Since the fall of 1994 I have spent the better part of 8 hours a day (at minimum) with my eyes on screens. This trend took a jump around 2008 or so with the advent of smartphones and similar devices. Imagine! One third of a typical day spent looking at screens. Factor in 8 hours of sleep (generous, I admit) and at least half of my waking hours for the last 31+ years has been spent looking at screens. I am tired of it. Exhausted by screens might be a better characterization. Screen weary is more poetic. Beginning in 2026, I am resolved to cut as much of my screen time as possible, going from screen weary to screen wary. This is easier said than done.
My day job still requires me to look at screens. Indeed, I have three screens in my office over which I divide the various work I am engaged in: a screen for email and messages, another “working screen” and a third for reference or meetings. As I still have a few years to go before I retire, there is no way I can avoid these screens. But already, throughout 2025 I have been slowly breaking my bond with other screens. I’ve stepped away from hobby coding. After thirty-five years of hobby coding, I’m more than ready to retire from that. I try to do much of my reading on paper books. I subscribe to a pile of paper magazines just so that I have some additional reading options that are not on a screen. I don’t take many photos with my phone any longer—preferring to live in the moment. I’ve all but abandoned social media.
In 2026 I’m looking to step away from screens further. Indeed, in an ideal world, the only time I would find myself on screens (outside of work) would be when writing for the blog, composing final drafts of other writing (with earlier drafts done on paper1), occasional calls and texts with family and friends, and of course, a movie or TV show now and then. (On an actual TV rather than my phone or laptop.) My journal is already on paper. I have an appointment book that substitutes for my calendar (updated weekly from the family calendar). Even my notes, which have historically gone into Obsidian as plain text, are going onto scraps of paper which I manually index. All in an effort to cut down my screen time.

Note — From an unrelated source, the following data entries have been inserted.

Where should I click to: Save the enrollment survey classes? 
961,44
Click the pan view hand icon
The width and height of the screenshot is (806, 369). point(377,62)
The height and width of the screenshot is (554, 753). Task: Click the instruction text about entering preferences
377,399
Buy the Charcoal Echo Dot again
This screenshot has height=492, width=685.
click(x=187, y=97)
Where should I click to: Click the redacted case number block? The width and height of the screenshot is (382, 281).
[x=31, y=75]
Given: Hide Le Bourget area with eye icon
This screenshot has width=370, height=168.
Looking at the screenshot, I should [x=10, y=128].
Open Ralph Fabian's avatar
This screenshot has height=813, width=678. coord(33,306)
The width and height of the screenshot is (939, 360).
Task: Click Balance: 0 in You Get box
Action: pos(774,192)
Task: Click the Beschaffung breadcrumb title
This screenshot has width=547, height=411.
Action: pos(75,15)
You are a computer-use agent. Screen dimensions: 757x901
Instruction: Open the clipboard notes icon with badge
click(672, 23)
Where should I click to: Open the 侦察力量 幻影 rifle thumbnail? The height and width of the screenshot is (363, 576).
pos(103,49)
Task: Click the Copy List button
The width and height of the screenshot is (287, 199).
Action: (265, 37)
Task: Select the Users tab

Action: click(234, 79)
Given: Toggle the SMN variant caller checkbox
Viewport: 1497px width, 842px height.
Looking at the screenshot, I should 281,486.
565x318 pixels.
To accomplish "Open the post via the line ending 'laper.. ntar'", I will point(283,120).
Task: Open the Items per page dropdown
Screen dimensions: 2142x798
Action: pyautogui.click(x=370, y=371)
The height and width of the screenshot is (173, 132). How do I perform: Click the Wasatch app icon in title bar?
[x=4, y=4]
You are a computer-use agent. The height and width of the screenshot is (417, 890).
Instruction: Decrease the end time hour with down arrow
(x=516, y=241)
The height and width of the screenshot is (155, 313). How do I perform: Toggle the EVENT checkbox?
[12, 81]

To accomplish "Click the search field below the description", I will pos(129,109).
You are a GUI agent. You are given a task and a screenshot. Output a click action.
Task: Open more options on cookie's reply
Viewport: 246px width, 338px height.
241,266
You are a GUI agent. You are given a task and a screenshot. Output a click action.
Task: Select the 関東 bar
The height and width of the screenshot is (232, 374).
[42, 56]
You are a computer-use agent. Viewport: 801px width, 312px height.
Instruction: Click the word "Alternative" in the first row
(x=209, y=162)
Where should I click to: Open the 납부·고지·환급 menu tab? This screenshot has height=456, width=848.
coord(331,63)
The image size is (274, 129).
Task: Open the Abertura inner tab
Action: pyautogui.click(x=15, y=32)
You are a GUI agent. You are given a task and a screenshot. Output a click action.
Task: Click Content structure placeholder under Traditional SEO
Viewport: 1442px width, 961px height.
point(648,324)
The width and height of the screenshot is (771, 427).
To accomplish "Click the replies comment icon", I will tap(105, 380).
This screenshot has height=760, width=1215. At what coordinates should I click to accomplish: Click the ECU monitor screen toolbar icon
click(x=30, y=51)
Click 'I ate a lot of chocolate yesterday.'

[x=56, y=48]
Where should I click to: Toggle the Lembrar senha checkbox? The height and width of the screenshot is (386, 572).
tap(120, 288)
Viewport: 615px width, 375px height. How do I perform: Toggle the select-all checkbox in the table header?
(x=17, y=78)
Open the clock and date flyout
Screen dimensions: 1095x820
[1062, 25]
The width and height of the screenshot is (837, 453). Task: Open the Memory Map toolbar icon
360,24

I have no particular aim beyond cutting the time as much as practical. I’ve been using my vacation as a kind of experiment and found that in the first week of vacation, my screen time averaged 2 hours and 14 minutes. Last week, not counting work time, my screen time was more than double that, at 4 hours and 36 minutes, meaning my eyes were looking at screens more than 12 hours a day. The week before that my non-work screen time averaged 6 hours! If I can manage non-work screen time below 2 hours a day for 2026, I’ll call that a victory. And a start.